I’ve been to Decades twice, and each time I’m in awe at its veritable museum’s worth of historic games in tip-top condition. Its vintage pinball machines are mechanical marvels that jitter and shunt into action as they start, resetting counters and feeding in a metal ball to ready up a new game. Classic ’80s video games are completely intact with their unique hardware: Zaxxon uses a flight stick to control your spaceship; Turbo has a wheel, pedal, shifter, and even faux gauges; Reactor has its rolling trackball; and Arkanoid has its spinning paddle. And there are fascinating oddities like Baby Pac-Man, which combines a physical pinball table with a video screen of traditional Pac-Man maze chase gameplay, swapping between the two as you play.
Some of these games I had only ever read about—and yet here they were in Charlottesville.
“We really are passionate about being a teacher in the community,” says Lindsey Daniels, who joined Decades as arcade manager after a career in restauranteering. Daniels has meticulously laid out each space in the arcade by theme, era, tech, and popularity. “A lot of what we have in there is part of history, not only from the history of gaming but also from the history of STEM, like what was happening in computers and electronics at that time, and then just actual American history. … I like to group by when things happened. I have worked on the pinball room to pretty much do that, so that each row makes sense as to a decade.”
“I look for things people will like, but also things where they have no idea it existed,” says Yates, who began Decades as Paul’s Pinball Palace in 2018. Yates says the business acquires many of its games broken, but he sources parts to repair the machines to their original form. It’s common for arcade game collectors to swap out old finicky cathode ray tube monitors with LCD screens, but Yates wants to remain faithful to the game’s engineering. “That’s how I played the game to begin with, and that’s how I want to continue to play the game. So, I will go repair whatever needs to be done on the CRT until it’s literally on its last legs and you just can’t use it anymore. And in that case I will find another CRT.

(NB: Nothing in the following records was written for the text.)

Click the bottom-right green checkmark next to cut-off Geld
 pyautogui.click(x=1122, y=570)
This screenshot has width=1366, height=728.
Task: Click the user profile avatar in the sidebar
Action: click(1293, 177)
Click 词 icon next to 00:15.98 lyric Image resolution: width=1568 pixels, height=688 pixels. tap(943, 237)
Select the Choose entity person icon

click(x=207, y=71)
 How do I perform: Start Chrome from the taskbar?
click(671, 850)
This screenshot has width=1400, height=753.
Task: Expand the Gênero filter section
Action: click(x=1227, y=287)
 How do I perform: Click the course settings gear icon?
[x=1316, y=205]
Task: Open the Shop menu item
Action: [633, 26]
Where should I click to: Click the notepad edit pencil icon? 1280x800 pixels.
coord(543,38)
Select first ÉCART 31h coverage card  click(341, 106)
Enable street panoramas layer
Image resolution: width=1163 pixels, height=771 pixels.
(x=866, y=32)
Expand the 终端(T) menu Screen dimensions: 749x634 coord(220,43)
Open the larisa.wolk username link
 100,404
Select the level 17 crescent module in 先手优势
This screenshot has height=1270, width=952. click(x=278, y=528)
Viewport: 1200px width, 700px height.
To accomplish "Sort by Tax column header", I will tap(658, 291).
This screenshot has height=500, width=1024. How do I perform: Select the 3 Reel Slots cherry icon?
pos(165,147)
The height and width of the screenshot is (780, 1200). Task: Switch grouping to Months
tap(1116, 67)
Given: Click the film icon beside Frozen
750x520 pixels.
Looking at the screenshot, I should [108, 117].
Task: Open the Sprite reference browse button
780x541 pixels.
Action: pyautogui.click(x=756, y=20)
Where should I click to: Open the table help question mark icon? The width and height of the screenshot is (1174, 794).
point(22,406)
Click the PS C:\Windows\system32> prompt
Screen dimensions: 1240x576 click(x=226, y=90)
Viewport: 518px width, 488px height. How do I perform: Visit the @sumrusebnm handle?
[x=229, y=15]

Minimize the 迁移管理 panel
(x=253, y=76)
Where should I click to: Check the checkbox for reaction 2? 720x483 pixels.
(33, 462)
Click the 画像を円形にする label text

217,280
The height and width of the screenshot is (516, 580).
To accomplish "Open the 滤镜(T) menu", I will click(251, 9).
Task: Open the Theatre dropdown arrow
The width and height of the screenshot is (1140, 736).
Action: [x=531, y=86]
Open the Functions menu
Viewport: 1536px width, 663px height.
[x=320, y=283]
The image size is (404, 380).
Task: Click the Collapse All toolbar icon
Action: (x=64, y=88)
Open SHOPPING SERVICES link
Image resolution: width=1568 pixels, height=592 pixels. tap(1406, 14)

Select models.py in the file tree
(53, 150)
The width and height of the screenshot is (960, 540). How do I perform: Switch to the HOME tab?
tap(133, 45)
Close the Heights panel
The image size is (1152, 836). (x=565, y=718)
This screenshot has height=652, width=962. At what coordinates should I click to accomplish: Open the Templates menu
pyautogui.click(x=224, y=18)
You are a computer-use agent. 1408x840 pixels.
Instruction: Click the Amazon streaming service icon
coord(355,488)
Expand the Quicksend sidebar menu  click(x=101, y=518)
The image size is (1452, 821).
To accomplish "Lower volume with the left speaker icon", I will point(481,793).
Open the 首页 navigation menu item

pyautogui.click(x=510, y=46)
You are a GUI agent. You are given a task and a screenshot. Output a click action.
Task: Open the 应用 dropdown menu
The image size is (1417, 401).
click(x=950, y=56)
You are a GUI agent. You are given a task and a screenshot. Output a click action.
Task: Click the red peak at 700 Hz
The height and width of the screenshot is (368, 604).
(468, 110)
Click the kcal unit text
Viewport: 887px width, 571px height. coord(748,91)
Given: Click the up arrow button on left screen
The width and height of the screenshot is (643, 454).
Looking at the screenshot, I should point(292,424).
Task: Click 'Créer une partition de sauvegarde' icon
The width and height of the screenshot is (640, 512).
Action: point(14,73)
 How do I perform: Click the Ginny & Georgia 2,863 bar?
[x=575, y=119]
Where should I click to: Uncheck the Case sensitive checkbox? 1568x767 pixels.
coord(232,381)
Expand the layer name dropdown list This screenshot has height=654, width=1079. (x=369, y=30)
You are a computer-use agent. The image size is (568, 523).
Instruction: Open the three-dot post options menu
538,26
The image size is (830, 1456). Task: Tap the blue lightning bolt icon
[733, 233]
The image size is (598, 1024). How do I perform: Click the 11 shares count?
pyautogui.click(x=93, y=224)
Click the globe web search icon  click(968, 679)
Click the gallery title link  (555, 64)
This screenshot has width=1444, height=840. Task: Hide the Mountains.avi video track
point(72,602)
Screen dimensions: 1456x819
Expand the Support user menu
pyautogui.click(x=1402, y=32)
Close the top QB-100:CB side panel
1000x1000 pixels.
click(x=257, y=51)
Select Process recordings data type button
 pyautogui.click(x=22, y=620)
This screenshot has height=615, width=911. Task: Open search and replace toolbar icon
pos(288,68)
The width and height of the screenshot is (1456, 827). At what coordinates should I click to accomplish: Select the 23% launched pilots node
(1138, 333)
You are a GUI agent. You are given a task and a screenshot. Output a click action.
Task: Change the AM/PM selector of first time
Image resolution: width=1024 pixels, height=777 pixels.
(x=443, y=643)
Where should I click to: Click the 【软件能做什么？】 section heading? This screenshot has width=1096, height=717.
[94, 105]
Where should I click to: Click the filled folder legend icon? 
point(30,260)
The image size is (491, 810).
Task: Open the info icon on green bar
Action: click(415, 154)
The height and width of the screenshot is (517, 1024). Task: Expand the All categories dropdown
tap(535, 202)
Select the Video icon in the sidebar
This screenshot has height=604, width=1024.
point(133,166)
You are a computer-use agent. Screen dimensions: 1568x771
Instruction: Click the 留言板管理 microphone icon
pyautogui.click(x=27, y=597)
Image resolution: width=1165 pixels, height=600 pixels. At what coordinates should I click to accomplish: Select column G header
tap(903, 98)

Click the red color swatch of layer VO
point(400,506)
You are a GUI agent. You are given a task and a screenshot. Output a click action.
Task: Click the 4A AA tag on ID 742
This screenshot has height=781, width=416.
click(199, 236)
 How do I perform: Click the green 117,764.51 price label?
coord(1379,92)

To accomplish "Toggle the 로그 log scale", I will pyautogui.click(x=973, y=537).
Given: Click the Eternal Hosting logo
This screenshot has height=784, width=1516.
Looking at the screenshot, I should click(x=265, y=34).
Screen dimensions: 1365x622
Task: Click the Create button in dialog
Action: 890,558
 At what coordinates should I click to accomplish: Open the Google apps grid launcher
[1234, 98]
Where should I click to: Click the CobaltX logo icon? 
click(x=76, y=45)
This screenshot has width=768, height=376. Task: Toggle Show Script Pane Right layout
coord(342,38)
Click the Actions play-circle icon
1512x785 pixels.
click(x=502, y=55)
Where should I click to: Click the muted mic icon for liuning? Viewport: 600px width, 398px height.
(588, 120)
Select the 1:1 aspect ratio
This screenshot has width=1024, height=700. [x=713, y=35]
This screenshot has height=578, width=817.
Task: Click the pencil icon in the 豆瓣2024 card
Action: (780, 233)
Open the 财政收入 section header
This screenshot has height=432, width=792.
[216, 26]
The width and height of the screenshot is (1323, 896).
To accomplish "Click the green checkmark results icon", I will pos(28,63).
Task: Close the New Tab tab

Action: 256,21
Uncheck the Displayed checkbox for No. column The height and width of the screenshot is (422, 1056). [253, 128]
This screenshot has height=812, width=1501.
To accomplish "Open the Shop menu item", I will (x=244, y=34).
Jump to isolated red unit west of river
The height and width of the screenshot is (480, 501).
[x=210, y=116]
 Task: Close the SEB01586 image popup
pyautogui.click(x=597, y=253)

“You can’t just sit on a couch playing a [PlayStation 5] and replicate what I’ve got there.”
On a Sunday at Decades, as I fiddled around with a new Alien-themed pinball table, a group of about six kids streamed in. After getting their wristbands, they excitedly peeled off to different rooms, hands ready to play games several times their ages. I feel like one of them when I tilt a joystick or pull the plunger on a pinball machine. It’s a raw thrill shooting through a wild nerve that connects me to something timeless, something generously passed down to me by another generation.